**Prompt:** Copy the entries word for word, from the line containing "Focus the Display Name text field" through the line containing "Action: tap(1153, 631)", including both of those lines.

**Saved data entries:**

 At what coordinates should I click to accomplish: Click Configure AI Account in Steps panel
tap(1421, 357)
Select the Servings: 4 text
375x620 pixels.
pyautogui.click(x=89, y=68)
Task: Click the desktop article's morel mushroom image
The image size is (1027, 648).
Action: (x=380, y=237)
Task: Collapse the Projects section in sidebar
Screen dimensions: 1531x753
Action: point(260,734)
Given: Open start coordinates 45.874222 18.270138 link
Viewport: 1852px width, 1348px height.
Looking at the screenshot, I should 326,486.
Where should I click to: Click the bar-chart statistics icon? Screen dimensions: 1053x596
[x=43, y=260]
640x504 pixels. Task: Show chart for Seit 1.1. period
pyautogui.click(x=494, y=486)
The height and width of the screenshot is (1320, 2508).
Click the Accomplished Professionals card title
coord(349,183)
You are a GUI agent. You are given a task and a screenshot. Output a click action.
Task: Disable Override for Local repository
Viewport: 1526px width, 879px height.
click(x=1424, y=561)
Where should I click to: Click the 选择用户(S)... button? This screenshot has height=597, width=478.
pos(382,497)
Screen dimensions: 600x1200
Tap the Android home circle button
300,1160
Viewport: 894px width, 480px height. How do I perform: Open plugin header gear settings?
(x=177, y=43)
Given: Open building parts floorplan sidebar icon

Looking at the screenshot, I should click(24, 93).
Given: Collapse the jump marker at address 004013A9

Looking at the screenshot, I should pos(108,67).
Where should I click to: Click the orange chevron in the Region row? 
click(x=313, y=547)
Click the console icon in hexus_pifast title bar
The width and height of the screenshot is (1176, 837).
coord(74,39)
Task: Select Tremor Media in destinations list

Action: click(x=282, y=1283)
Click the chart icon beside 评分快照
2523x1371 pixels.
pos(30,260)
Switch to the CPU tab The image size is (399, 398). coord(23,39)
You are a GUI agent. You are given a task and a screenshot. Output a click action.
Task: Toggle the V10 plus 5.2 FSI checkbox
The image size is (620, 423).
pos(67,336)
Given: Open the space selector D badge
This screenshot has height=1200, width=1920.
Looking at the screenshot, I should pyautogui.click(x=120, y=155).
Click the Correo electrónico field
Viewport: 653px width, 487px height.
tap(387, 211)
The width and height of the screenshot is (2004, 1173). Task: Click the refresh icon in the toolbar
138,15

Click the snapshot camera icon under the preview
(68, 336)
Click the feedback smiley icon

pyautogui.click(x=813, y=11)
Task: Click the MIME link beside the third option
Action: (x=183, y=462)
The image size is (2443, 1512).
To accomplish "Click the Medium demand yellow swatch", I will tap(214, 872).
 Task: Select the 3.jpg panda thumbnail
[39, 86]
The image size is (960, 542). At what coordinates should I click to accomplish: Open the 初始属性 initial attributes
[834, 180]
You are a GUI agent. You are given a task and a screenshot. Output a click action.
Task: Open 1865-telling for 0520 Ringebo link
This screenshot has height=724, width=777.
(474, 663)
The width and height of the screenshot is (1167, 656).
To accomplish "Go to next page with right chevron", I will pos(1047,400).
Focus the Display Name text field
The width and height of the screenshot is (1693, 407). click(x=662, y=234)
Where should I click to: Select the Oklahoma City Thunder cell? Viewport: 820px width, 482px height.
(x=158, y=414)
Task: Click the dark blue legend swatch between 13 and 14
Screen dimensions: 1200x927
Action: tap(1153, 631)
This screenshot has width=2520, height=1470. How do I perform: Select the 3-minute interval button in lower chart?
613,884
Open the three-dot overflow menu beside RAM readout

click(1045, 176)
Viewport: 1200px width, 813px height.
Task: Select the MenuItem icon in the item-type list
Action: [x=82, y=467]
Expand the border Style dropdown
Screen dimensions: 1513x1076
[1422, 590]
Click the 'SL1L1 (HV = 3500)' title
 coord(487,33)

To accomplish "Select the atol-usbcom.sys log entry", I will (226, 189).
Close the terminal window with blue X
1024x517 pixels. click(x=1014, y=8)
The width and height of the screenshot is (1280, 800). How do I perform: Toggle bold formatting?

**Answer for the task:**
Focus the Display Name text field
The width and height of the screenshot is (1693, 407). click(x=662, y=234)
Where should I click to: Select the Oklahoma City Thunder cell? Viewport: 820px width, 482px height.
(x=158, y=414)
Task: Click the dark blue legend swatch between 13 and 14
Screen dimensions: 1200x927
Action: tap(1153, 631)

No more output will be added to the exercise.